*Your objective*.
Convert the lines of the records from the one containing "Locate an element on the screen. Image resolution: width=1920" through the one containing "coordinates (614, 30).", both included, into a Markdown table with the columns No. and Line. Leave out any blank lines.

[Saved data entries]

- Opening Delimiter -

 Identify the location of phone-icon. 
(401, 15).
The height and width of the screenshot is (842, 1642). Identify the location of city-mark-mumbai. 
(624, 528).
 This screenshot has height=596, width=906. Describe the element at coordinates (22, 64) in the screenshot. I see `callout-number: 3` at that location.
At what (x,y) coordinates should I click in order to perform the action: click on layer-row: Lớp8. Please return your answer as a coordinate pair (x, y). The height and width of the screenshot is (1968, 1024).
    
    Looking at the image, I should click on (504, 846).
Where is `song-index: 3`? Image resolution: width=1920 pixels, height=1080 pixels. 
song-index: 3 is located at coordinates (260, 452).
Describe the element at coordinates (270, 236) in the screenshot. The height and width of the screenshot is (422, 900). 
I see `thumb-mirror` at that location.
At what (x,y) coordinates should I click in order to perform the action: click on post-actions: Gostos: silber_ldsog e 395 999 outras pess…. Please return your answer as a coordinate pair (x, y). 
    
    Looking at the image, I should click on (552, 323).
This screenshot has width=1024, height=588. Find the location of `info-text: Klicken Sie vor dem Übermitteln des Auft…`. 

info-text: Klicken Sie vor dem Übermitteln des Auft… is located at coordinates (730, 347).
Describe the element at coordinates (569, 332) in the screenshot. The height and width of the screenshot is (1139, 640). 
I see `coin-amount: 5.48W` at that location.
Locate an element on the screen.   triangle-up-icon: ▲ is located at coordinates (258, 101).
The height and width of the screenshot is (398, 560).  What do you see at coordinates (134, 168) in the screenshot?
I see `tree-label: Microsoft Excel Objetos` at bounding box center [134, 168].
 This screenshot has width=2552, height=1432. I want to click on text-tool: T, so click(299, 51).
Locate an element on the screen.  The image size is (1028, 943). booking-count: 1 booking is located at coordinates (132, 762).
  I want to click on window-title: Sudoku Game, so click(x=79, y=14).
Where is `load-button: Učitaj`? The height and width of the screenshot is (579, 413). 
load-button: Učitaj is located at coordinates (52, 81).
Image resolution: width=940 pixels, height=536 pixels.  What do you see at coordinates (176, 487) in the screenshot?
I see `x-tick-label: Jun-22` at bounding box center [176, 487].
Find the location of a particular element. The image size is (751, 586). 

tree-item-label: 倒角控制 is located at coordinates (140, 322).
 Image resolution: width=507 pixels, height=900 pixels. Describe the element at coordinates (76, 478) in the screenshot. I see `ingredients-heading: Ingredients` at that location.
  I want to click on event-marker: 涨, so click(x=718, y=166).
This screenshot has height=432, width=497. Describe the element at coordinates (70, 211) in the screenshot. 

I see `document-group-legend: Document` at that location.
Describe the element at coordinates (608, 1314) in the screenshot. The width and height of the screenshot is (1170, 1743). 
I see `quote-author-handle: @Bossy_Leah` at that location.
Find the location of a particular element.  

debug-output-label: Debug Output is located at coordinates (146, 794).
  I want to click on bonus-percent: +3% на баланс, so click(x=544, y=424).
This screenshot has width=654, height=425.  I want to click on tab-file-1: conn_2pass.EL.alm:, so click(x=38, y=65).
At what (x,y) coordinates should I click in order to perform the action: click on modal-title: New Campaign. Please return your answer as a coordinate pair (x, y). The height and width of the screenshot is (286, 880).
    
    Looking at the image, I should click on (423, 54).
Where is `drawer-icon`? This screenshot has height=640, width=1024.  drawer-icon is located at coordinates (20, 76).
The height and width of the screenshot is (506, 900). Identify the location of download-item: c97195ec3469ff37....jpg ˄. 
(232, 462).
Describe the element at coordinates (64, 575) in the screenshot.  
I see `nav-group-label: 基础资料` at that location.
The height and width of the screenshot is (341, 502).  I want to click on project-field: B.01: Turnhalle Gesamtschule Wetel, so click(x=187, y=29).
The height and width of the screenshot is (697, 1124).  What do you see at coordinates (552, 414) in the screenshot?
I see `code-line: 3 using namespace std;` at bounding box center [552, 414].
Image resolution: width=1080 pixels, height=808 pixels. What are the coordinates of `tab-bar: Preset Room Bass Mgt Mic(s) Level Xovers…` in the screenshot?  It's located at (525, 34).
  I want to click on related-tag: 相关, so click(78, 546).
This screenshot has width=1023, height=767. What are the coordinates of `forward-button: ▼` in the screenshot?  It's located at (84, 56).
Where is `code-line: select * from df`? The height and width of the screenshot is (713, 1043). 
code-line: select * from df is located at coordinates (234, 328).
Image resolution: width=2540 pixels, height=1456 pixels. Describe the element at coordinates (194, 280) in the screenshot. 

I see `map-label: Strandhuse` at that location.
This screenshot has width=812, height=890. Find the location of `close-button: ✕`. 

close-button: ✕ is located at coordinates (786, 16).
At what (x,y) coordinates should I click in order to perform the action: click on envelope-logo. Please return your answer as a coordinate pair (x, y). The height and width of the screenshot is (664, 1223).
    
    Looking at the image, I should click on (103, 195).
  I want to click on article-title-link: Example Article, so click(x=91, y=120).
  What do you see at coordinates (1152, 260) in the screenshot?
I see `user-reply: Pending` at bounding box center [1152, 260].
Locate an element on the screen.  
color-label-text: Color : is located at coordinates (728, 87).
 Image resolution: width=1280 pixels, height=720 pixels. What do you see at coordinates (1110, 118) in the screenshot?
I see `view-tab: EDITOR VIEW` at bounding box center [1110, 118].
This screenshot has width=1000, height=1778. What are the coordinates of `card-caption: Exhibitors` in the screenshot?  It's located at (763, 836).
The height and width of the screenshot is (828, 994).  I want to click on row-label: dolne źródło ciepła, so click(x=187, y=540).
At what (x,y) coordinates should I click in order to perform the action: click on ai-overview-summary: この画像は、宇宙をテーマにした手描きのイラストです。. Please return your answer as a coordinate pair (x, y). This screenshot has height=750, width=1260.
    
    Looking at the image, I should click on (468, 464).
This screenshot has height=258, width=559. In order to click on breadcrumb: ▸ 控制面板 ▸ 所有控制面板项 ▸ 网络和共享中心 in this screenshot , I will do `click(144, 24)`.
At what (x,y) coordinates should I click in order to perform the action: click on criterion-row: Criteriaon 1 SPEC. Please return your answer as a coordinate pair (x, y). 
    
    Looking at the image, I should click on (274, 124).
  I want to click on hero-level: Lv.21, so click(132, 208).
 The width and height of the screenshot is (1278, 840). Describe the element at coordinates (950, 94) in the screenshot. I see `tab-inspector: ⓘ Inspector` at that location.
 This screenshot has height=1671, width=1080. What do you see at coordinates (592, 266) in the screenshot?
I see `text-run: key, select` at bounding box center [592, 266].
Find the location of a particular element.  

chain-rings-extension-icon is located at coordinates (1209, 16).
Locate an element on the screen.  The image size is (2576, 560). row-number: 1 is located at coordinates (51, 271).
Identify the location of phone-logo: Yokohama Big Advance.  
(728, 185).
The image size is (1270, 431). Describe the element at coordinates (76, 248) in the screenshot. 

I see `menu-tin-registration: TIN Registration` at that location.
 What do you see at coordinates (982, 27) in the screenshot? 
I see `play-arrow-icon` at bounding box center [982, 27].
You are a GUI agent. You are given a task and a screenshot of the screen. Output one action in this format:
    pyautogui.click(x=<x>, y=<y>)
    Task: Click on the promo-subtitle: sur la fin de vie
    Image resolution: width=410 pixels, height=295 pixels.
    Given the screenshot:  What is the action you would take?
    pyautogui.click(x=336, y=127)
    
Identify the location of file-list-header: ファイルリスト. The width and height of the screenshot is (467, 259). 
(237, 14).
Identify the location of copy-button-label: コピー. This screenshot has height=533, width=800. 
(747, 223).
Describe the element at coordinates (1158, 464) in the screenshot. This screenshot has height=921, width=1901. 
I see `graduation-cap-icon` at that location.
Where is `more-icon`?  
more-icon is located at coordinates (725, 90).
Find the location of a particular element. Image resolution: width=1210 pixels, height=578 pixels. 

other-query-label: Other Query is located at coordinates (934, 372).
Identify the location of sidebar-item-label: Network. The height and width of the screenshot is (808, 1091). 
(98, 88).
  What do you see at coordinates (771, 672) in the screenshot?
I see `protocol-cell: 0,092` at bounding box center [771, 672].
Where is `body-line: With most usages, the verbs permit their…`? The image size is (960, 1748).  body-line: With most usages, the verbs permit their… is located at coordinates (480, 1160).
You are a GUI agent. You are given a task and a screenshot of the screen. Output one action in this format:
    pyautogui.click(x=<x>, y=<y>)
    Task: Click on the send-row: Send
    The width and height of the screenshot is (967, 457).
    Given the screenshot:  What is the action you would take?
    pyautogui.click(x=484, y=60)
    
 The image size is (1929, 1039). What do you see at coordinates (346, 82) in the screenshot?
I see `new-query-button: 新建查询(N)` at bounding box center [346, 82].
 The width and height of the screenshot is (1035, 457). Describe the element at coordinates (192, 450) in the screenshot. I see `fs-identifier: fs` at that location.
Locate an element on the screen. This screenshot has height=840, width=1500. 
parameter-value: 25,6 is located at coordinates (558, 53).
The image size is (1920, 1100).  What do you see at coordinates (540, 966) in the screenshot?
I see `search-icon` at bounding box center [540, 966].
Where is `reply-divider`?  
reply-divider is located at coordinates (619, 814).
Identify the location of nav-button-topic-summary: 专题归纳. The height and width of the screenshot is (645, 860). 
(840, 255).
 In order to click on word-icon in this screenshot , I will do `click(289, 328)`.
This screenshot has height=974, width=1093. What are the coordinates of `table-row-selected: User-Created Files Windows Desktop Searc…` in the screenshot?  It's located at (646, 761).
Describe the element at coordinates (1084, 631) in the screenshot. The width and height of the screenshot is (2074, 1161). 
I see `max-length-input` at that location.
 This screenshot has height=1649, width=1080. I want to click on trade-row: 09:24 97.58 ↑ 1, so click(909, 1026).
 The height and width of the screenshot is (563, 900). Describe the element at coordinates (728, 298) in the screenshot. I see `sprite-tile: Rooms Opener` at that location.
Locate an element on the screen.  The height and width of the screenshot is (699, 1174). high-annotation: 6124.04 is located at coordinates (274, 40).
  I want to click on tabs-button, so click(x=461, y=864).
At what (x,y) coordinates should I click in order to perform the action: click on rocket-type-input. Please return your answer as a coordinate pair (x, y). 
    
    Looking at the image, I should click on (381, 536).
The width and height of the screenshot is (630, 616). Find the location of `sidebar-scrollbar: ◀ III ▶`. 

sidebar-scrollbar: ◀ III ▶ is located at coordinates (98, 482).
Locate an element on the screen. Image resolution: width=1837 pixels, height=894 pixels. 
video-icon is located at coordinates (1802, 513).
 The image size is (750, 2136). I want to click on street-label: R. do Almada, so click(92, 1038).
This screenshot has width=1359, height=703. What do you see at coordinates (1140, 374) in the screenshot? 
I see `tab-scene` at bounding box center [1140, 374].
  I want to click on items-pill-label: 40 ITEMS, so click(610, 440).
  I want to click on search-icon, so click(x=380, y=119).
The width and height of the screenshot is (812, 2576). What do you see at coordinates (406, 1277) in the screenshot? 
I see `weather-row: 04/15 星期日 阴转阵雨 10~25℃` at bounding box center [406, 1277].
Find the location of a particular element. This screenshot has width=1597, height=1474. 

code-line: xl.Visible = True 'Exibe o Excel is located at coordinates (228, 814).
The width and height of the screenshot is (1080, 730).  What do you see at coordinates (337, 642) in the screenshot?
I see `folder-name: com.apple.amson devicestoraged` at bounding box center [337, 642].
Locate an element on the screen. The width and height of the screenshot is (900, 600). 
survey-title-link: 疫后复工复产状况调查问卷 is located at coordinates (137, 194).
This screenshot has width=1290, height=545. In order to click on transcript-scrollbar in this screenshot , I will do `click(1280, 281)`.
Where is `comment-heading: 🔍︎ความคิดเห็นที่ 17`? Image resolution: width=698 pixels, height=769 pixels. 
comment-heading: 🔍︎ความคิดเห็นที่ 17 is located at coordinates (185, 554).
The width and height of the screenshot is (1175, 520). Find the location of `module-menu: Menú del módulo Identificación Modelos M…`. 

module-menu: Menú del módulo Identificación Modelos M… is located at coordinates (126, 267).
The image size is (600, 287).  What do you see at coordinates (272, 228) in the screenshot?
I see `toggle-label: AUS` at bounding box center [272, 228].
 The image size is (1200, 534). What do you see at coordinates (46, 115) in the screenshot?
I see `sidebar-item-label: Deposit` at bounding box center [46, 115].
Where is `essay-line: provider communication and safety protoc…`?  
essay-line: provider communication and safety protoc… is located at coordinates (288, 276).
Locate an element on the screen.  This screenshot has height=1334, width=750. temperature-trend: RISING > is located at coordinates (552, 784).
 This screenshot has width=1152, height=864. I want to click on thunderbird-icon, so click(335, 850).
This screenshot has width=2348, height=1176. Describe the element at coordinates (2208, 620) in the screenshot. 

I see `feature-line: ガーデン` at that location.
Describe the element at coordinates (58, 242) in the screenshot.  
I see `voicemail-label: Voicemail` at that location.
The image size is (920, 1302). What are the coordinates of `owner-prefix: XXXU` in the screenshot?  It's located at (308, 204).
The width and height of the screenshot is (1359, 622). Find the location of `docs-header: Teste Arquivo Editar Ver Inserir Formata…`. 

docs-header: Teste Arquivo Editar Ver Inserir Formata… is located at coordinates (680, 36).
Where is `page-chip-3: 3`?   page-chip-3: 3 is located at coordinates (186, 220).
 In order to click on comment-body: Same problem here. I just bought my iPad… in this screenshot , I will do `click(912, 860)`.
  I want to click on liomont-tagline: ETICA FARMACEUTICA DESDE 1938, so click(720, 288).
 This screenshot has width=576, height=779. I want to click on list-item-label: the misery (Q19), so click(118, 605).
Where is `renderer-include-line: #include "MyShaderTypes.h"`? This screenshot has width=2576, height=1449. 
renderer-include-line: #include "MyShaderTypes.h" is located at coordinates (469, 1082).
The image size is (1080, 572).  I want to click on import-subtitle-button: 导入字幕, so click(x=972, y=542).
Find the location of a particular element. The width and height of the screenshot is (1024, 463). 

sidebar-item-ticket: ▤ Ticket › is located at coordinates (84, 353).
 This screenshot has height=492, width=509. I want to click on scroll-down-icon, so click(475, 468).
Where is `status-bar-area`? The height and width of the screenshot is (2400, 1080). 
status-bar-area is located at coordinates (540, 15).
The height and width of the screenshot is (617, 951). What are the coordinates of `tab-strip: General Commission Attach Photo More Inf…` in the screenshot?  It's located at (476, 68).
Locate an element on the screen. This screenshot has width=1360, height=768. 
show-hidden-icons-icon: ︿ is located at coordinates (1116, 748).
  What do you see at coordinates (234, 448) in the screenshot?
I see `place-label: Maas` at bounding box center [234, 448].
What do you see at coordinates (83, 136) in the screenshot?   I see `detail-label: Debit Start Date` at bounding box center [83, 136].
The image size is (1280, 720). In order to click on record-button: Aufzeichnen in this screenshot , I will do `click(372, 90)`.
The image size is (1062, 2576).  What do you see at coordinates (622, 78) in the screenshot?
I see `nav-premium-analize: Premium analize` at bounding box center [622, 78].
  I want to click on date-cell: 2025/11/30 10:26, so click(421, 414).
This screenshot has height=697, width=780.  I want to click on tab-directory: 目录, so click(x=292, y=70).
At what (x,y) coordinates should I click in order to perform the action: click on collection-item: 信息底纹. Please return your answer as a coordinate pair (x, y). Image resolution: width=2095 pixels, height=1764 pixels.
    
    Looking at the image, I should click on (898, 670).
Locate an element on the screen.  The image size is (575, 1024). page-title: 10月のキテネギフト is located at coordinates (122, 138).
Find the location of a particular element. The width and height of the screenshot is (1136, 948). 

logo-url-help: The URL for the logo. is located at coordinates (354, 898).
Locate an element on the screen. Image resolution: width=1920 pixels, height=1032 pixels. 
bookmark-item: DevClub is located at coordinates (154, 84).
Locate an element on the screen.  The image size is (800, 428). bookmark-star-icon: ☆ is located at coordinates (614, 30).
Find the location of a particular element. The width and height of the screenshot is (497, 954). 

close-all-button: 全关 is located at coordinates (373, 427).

- Closing Delimiter -

*Task response*.
| No. | Line |
|---|---|
| 1 | Locate an element on the screen. Image resolution: width=1920 pixels, height=1032 pixels.  |
| 2 | bookmark-item: DevClub is located at coordinates (154, 84). |
| 3 | Locate an element on the screen.  The image size is (800, 428). bookmark-star-icon: ☆ is located at coordinates (614, 30). |